| Task |
Pick every line from the data that holds the word "item".

══ Data under study

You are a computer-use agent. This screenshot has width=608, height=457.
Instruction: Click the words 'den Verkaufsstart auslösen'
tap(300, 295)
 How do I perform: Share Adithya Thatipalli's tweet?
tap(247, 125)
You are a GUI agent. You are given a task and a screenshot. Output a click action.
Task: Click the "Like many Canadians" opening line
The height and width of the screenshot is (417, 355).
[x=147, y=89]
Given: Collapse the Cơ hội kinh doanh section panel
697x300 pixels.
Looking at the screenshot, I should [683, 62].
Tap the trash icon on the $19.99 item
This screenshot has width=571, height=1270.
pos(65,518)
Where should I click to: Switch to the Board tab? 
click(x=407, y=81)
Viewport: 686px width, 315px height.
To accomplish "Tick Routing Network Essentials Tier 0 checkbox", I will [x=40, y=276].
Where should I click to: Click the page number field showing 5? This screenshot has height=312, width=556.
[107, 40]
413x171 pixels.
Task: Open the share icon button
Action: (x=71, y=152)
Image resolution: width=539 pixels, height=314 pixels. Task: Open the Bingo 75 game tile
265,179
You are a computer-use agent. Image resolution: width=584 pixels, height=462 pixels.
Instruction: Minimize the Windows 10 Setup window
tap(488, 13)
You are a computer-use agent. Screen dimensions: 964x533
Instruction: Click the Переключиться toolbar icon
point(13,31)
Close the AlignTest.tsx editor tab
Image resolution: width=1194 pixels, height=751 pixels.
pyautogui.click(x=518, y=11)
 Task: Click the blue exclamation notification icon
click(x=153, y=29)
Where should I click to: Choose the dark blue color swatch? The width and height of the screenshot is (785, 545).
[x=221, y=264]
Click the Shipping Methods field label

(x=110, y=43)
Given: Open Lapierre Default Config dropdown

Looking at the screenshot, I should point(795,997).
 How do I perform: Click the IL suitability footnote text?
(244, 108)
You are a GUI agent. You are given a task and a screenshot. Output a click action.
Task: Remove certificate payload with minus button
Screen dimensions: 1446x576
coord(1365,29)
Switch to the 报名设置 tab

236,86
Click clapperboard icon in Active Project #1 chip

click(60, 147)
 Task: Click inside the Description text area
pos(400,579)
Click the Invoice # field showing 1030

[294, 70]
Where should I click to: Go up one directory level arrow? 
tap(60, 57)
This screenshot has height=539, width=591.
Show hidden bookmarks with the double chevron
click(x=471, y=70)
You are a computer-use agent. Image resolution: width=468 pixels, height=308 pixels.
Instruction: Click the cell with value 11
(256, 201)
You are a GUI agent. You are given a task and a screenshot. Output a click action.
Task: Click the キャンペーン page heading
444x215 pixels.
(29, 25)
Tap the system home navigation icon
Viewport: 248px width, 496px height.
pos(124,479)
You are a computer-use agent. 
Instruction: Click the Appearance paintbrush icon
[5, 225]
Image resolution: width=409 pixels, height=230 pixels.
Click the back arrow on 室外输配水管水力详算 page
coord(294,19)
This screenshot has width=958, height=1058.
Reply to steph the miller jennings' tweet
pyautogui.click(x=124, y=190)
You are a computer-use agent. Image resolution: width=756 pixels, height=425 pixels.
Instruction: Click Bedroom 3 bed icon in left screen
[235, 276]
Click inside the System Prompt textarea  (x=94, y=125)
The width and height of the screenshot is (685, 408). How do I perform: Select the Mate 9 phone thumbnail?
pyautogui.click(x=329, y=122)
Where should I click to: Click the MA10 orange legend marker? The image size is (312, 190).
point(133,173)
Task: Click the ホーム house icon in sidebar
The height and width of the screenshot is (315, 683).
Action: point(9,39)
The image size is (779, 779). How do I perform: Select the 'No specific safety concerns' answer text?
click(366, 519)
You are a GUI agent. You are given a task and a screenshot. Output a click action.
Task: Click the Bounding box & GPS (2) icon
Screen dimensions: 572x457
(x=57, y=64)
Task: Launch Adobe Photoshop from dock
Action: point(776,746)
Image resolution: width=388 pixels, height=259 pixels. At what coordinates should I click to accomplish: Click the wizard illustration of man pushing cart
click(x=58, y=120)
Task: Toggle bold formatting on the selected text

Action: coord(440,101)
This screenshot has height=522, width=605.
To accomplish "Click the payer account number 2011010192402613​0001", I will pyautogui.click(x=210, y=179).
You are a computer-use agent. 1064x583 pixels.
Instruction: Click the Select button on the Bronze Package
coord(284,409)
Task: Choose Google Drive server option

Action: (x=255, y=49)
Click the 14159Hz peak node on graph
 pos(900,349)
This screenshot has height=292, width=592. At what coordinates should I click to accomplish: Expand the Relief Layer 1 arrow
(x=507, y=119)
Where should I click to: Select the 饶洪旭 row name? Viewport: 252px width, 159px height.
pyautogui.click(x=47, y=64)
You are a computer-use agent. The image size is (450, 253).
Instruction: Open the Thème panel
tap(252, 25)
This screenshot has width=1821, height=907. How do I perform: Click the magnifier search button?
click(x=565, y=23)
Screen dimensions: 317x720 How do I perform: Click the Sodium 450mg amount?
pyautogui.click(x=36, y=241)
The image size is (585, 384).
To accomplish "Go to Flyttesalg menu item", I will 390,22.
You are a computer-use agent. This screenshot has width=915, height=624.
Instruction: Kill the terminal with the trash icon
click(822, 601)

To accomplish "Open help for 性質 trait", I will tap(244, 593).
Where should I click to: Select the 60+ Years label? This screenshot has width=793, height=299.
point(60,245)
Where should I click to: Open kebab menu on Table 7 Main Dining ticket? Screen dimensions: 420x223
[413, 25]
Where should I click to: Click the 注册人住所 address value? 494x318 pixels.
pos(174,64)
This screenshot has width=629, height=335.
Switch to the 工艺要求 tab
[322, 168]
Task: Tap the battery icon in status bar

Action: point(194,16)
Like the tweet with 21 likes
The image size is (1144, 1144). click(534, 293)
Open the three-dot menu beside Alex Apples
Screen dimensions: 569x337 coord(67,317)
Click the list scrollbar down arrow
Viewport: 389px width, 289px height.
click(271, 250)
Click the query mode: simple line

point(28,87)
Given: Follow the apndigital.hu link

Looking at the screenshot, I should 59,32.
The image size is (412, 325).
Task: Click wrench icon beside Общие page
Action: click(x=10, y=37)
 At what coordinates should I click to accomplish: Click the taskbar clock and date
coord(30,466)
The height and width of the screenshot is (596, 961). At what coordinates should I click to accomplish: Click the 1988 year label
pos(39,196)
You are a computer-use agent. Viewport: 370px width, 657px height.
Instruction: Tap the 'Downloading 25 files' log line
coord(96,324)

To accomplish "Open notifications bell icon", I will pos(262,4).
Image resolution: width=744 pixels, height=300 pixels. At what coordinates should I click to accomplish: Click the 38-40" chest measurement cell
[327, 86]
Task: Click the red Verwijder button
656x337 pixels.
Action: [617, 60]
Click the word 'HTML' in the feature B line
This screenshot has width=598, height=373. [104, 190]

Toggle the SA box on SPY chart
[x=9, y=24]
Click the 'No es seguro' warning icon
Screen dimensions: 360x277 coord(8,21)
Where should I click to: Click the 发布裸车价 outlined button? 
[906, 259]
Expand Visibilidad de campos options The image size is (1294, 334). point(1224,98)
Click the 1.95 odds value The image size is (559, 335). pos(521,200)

════

| Your response |
Tap the trash icon on the $19.99 item
To accomplish "Go to Flyttesalg menu item", I will 390,22.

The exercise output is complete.